How to use pre-batched data with DistributedDataParallel

Hi all,

Use case:
I am training a model with image data for a semantic segmentation task. I have a requirement to batch data using ratios of combinations of classes. For example: my batch should have 75% of patches containing classes 0 1 and 2, and 25% of classes containing 0 and 1. Hence, I pre-batched my data.

I want to use this pre-batched data with DistributedDataParallel

My question:
Let’s say n_gpus=4, batch_size=256, and n_batches=10. I understand that if I use the following code, and give num_batches in Dataloader as 256 It will feed model in each GPU with 256/n_gpus=64 batch of data.
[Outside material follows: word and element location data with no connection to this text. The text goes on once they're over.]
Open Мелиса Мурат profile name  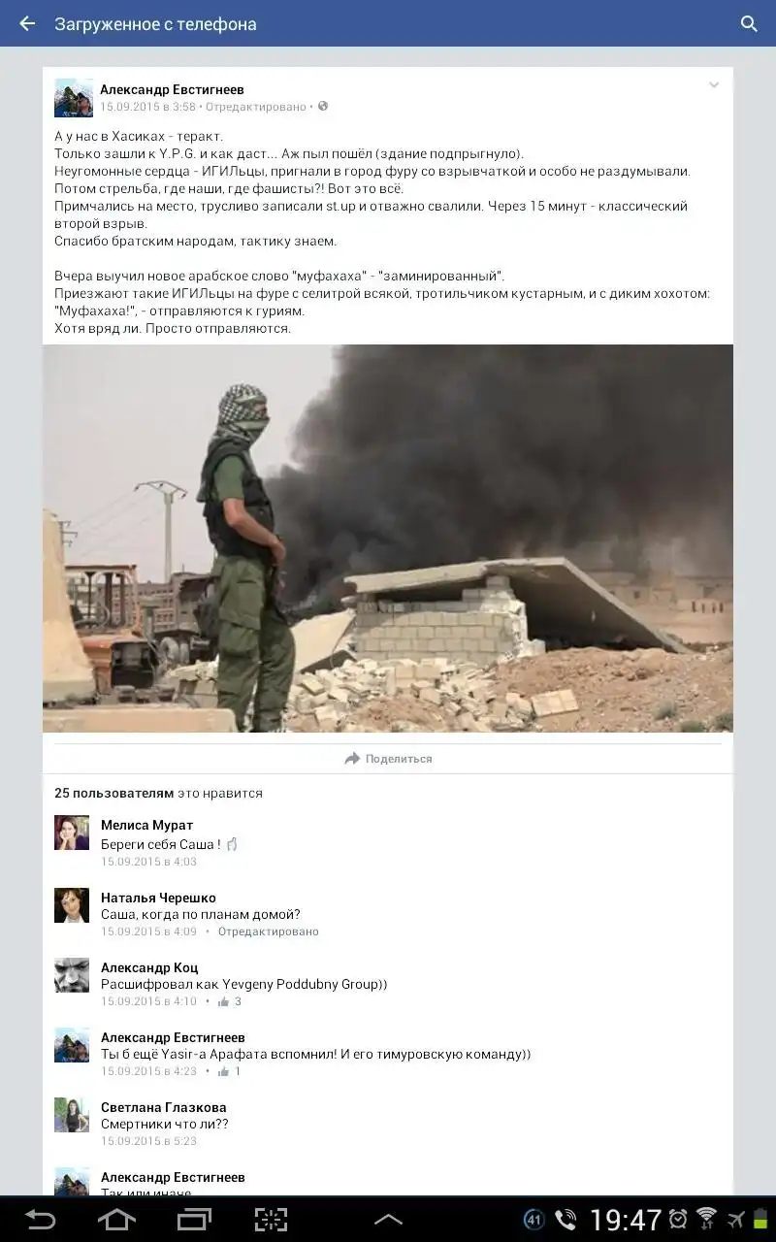click(x=146, y=825)
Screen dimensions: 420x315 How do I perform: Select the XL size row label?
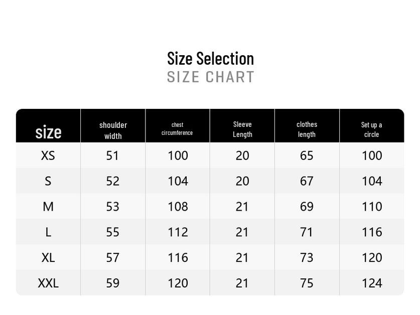pos(48,258)
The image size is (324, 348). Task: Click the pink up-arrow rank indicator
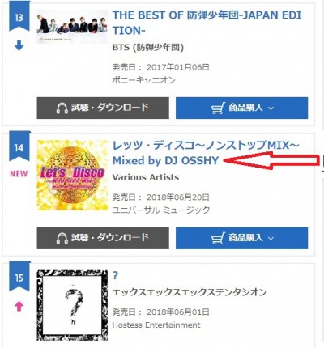pyautogui.click(x=19, y=306)
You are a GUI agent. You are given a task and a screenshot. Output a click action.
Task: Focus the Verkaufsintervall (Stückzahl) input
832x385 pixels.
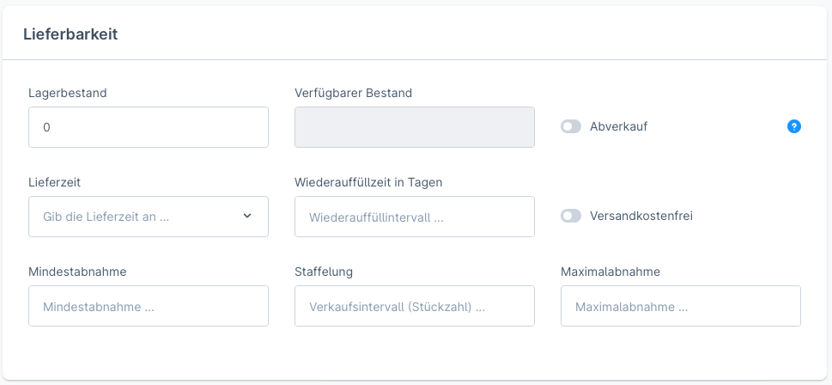coord(414,306)
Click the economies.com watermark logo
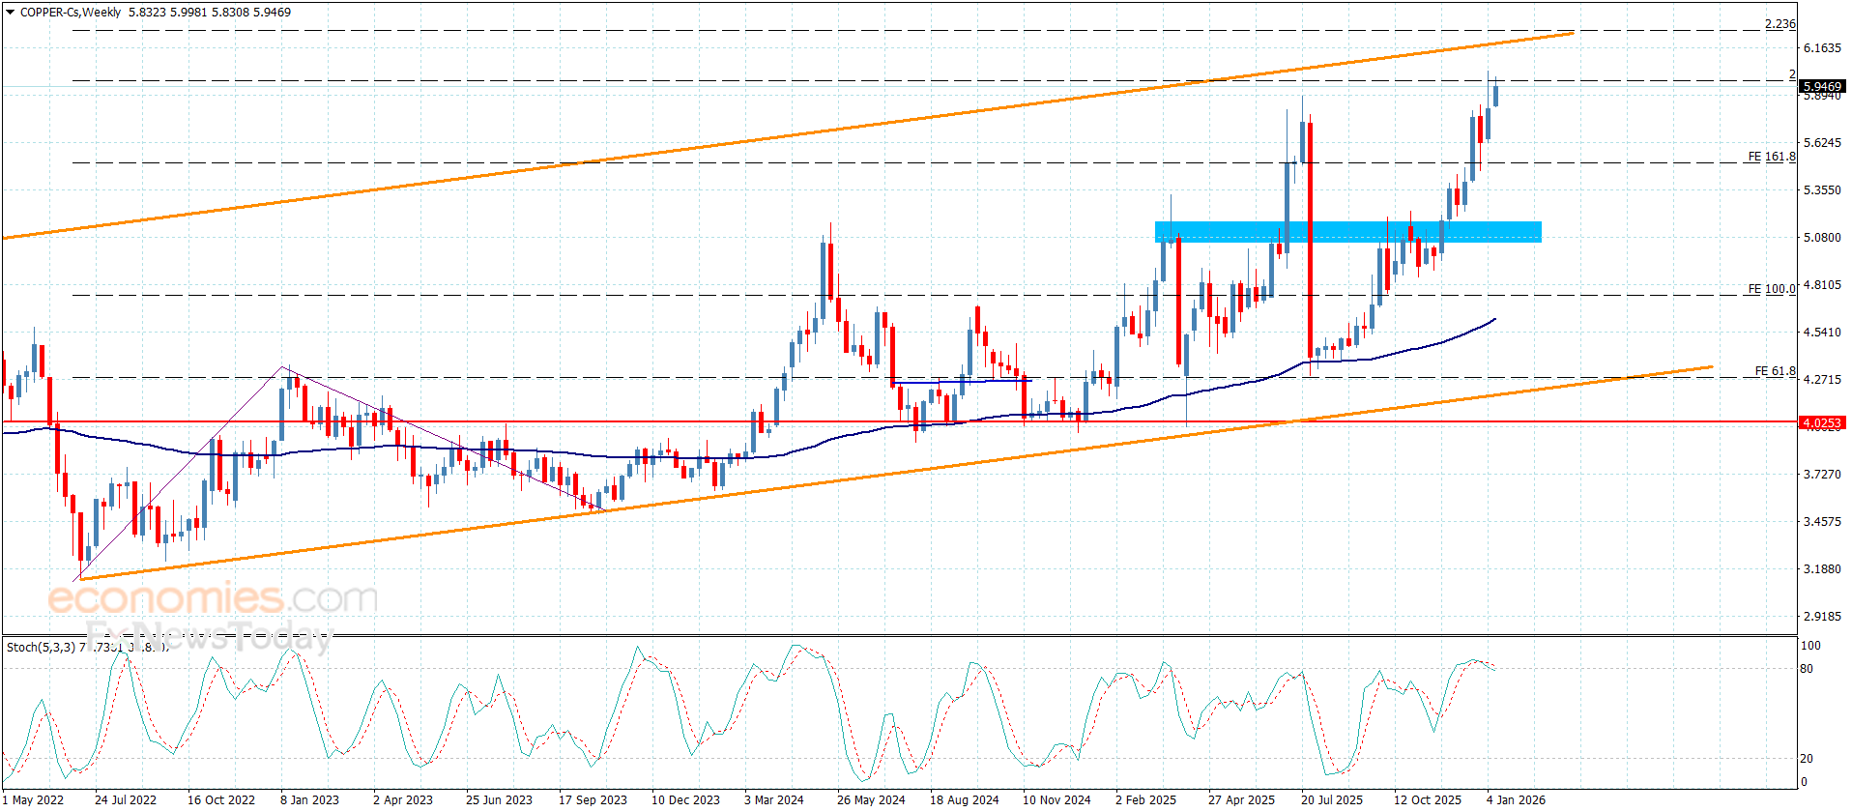Screen dimensions: 1852x812 213,598
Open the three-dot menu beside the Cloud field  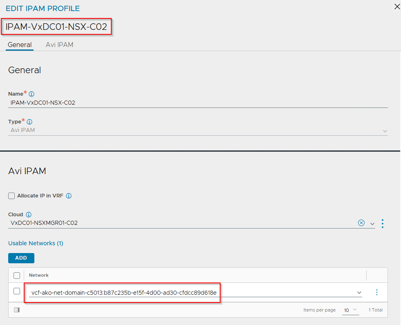(x=383, y=223)
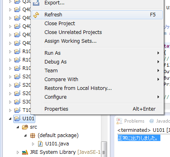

Since I want to ensure I have pre-batched data fed into each model, let’s say I give num_batches in the Dataloader as 256*n_gpus=1024, it will do what I want. However, as my n_batches is 10, it won’t equally divide into my GPUs. In the first go, it will take 4 batches and in the second one, it will take another 4. But in the last one, there will be 2 batches left. My batch size is also dynamic.

How should I handle such a case?

  • Option 1: Drop remaining batches. Due to my prerequisite in pre-batching, I already drop lots of data. So I do not want to do this.

  • Option 2: Make sure my batch size will always result in n_batches%n_gpu = 0. This is hard (and not optimal) because I have to handle the initial prerequisite of adhering to a certain ratio during the pre-batching.

  • Option 3: Train on 4 GPUs in the first two rounds and use only 2 GPUs in the final round. (Is this possible?)

or else, does Pytorch automatically handle it? (I’m new to Pytorch)

The code:

def prepare_dataloader(dataset, current_gpu_index, num_gpus, batch_size):
    sampler = torch.utils.data.distributed.DistributedSampler(
        dataset,
        num_replicas=num_gpus,
        rank=current_gpu_index,
        shuffle=False,
    )
    dataloader = torch.utils.data.DataLoader(
        dataset,
        sampler=sampler,
        batch_size=batch_size,
        shuffle=False,
    )
    return dataloader

def per_device_launch_fn(current_gpu_index, num_gpu):
    # Setup the process groups
    setup_device(current_gpu_index, num_gpu)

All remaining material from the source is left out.